▸ PASSAGE PROVIDED
= Beginning of Section =

Other closely related meditation practices include loving-kindness meditation (LKM) and compassion meditation (CM), exercises oriented toward enhancing unconditional, positive emotional states of kindness and compassion. LKM and CM enhance activation of brain areas that are involved in emotional processing and empathy. The study concluded that, when combined with treatments such as cognitive behavioral therapy, LKM and CM provide potentially useful strategies for targeting a variety of different psychological problems that involve interpersonal processes, such as social anxiety, marital conflict, anger, and coping with the strains of long-term caregiving.

There are two components of mindfulness: one that involves self-regulation of attention and one that involves an orientation toward the present moment characterized by curiosity openness, and acceptance. Mindfulness meditation employs the full range of perceptible experience as possible objects of mindful awareness, for example, bodily or other sensory experience, affective states, thoughts, or images. It also brings attention to breathing.

The aims of breath awareness are, among others, (1) to use an observable and constantly available physical stimulus (the breath) as the object of investigation of mind-body awareness; (2) to utilize continuous attention to the breath to improve the capability of moment-to-moment will-driven concentration; (3) and to employ a rather simple object of observation (which is intimately related to physical, mental, and emotional functioning) as a starting point for more complex objects of awareness.

These mindful practices – loving-kindness meditation (LKM) – aim to develop an affective state of unconditional kindness to all people. Compassion meditation (CM) involves techniques to cultivate compassion or deep, genuine sympathy for those stricken with misfortunate, together with an earnest wish to ease this suffering. Furthermore, these practices – and the path of yoga – begin with cultivating appreciation of our oneness with others through generosity, non-harming, right speech, and right action. Then, on the foundation of these qualities, we purify our minds through the concentration practices of meditation. As we do, we come to experience wisdom through recognizing the truth, and we become deeply aware of the suffering caused by separation and of the happiness of knowing our connection with all beings.

Source: US National Library of Medicine

Have you ever left a meditation unsatisfied, wondering why you can’t seem to quiet the mind, frustrated with restlessness?

You’re not the only one. The common credence is that a good meditation is still, the mind is quiet. A meditator’s paradise is the ability to have thoughts at a standstill, and anything less than that is a difficult or bad meditation.

= End of Section =

(Records taken from a dataset)
= Beginning of Section =

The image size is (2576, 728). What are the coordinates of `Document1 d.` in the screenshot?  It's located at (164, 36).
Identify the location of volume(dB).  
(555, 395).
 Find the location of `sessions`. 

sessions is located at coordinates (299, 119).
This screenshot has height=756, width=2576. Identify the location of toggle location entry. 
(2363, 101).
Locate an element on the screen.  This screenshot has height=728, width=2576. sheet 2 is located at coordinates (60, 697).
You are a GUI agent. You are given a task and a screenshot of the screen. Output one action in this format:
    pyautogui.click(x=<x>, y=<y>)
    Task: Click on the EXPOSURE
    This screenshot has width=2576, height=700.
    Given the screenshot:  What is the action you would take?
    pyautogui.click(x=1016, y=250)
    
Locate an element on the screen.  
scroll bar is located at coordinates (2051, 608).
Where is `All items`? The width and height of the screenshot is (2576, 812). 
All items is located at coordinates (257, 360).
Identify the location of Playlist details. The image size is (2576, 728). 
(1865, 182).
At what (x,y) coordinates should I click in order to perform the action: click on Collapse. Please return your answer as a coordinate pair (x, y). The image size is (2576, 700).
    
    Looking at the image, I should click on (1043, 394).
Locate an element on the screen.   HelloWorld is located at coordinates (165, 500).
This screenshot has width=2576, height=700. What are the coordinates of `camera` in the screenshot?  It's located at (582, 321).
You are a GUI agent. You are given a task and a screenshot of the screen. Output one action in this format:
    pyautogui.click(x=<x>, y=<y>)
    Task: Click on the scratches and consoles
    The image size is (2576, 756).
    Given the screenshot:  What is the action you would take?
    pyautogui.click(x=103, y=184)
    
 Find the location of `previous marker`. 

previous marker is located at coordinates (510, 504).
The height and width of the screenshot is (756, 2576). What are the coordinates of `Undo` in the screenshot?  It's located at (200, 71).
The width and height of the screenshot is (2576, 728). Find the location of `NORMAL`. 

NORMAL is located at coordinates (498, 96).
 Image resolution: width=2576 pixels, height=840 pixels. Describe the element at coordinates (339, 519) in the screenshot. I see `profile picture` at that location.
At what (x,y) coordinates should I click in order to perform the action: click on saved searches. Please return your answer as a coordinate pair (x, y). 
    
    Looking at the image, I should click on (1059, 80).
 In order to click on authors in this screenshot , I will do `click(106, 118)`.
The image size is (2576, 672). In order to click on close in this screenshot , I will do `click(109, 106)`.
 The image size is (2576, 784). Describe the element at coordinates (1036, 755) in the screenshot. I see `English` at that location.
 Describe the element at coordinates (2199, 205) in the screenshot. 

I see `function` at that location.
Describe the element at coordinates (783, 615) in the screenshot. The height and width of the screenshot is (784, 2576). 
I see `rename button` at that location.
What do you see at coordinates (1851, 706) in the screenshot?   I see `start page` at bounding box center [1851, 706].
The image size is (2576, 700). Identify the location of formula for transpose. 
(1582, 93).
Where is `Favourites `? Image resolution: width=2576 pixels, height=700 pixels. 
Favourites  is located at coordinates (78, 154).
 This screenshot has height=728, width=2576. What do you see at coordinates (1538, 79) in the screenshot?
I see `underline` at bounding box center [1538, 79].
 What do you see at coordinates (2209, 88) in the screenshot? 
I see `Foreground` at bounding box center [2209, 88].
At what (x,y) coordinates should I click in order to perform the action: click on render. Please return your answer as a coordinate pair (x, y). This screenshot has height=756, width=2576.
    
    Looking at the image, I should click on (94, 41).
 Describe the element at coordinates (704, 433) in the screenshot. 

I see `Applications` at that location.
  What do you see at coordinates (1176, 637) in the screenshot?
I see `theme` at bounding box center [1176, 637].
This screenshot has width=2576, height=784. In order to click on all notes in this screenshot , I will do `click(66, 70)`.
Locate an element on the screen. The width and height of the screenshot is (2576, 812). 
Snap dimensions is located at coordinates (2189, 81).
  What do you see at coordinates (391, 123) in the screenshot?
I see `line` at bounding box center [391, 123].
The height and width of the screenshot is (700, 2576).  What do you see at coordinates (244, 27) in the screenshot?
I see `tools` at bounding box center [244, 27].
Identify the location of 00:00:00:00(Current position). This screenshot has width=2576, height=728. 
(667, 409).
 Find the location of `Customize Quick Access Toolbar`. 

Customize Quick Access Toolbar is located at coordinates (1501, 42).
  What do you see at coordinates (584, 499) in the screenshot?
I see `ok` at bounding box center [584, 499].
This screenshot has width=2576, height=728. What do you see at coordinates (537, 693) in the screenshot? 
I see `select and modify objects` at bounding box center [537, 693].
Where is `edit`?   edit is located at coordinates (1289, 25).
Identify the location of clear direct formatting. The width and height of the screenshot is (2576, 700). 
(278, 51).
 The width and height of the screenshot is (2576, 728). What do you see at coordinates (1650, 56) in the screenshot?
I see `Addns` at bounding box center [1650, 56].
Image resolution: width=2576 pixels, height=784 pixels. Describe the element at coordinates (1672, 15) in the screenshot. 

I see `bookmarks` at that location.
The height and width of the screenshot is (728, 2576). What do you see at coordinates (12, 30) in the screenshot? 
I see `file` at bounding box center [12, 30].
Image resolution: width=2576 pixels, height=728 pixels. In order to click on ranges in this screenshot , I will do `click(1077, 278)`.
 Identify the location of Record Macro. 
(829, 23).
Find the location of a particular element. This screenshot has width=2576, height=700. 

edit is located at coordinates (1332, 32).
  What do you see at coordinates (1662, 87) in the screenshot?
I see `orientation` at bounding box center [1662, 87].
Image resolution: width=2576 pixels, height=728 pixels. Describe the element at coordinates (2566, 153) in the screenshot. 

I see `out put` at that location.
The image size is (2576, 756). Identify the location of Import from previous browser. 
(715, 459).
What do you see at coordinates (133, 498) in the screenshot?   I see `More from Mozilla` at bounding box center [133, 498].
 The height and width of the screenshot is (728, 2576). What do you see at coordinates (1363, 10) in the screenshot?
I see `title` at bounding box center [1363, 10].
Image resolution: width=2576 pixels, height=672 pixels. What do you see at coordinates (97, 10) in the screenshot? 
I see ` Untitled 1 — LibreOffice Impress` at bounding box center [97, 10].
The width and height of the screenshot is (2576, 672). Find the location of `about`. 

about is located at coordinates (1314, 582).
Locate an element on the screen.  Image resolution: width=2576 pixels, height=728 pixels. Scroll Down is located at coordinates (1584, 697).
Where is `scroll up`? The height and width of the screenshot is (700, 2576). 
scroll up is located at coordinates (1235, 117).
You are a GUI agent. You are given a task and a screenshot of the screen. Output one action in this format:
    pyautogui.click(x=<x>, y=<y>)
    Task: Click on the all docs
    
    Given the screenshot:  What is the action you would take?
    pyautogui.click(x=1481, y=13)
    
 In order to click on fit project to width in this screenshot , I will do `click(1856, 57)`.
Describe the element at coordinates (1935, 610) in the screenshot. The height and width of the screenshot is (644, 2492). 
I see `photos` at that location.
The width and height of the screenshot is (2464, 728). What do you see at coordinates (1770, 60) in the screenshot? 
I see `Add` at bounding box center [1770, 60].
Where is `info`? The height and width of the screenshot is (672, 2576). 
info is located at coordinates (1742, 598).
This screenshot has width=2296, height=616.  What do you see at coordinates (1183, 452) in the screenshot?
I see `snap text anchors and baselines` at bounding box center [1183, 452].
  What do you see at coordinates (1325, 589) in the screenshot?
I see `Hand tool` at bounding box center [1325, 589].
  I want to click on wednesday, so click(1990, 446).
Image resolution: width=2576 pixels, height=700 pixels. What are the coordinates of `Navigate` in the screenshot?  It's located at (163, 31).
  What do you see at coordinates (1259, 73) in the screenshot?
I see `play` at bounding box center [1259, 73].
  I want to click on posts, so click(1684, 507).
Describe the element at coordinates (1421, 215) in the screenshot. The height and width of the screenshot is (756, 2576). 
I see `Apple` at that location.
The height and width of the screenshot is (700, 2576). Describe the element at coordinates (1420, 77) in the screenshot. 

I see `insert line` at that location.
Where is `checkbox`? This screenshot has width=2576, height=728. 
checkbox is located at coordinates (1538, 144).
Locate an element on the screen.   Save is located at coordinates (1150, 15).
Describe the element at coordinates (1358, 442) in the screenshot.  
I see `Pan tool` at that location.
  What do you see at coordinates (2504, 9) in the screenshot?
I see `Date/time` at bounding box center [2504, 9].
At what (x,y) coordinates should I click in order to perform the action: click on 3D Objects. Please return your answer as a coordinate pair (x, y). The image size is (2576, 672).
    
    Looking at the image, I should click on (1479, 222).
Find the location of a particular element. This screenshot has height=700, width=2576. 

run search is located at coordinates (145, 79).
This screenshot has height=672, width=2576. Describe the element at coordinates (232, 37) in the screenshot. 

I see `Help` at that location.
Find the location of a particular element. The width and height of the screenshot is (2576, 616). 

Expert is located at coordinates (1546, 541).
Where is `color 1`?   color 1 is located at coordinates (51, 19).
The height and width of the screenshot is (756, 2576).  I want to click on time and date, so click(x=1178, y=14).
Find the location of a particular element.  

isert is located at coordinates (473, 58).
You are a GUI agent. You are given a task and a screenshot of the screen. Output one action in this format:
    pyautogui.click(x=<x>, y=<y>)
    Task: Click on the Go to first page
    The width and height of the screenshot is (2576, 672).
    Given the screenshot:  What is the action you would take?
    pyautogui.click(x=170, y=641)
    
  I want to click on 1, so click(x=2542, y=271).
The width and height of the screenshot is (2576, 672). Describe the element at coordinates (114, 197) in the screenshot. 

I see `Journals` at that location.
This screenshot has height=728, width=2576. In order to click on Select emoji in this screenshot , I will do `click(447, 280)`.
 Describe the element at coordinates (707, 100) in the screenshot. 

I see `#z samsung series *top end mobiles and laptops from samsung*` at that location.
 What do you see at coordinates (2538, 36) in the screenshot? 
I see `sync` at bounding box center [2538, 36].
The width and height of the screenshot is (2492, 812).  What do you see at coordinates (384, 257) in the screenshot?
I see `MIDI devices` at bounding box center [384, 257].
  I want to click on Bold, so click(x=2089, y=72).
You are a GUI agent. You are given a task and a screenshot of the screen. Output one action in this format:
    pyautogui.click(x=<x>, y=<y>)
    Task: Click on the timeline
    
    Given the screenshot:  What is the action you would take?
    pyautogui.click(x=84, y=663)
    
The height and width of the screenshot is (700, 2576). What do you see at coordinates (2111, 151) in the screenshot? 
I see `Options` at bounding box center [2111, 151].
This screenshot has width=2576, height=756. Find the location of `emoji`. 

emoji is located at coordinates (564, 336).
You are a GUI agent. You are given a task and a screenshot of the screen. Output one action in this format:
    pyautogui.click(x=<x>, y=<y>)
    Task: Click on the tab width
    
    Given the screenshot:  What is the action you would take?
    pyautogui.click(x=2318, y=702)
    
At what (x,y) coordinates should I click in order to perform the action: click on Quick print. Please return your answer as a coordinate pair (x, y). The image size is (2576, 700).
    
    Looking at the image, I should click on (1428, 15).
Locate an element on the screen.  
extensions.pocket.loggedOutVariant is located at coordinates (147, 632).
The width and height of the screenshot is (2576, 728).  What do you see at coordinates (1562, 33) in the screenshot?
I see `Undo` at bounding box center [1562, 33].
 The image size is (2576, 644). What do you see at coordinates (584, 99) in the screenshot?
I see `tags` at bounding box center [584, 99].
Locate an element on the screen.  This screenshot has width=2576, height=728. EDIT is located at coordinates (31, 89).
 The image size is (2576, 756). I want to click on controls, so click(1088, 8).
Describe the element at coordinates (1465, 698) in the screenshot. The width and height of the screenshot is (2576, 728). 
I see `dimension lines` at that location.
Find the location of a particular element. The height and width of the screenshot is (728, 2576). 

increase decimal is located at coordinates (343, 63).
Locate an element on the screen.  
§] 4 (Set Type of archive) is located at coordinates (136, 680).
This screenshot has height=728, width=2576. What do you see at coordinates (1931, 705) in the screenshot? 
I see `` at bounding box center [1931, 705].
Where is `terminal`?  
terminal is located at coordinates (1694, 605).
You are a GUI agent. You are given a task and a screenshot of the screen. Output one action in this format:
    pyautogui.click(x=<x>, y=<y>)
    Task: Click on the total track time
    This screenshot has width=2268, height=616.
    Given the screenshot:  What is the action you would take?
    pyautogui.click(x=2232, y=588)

= End of Section =

▸ PROBLEMS AND TASKS
A) In the meditation passage, list the psychological problems involving interpersonal processes that LKM and CM are said to be useful for targeting.
B) Carry on the meditation passage, picking up after its final sentence.

▸ RESPONSES PER TASK
A) Social anxiety, marital conflict, anger, and coping with the strains of long-term caregiving.

B)
So what do we do? We equip ourselves with the tools and techniques and drive the road of meditation with a continuous rehearsal of refinement and self-analysis. At first, this road can appear overwhelming – the scenery is new, exciting, perhaps even beautiful – but it eventually might swerve into the bumpy, mechanical, and scientific (proper breathing, appropriate posture and prop selection, visualization & focus, mantras, mudras, the list goes on…). Suddenly our seated session passes by and we realize we were thinking the entire time; the judgement ensues.

Thinking is not the enemy of meditation. Thinking, in fact, is essential to our lives. We need it to make important decisions, to plan, communicate, and to grow. The problem isn’t so much that we think; the problem is thinking that our thoughts are new when the actual act of thinking is fixed.

For example, once I believed that I was to blame for my father’s disinterest in having a relationship with me. I came up with all the evidence to prove it: I wasn’t good or smart enough, I didn’t follow in his religious footsteps, I took on more of my mother’s traits than his, I should have persisted in pursuing him in spite of my step-mother’s control – the inner blame went on. Then my own defense would kick in: you called, you wrote, you text, you visited, you pretended to accept the hurtful, insensitive teasing and judgements, you cried, pled, and even moved closer to him. Enough is enough. “Oh, but the regret if something ever happens to him.”

This is an example of how thinking tends to be for or against, one over the other. We think that thinking is the problem when, actually, it is the quality of our thoughts. This is why meditation is so important – it brings clarity and direction.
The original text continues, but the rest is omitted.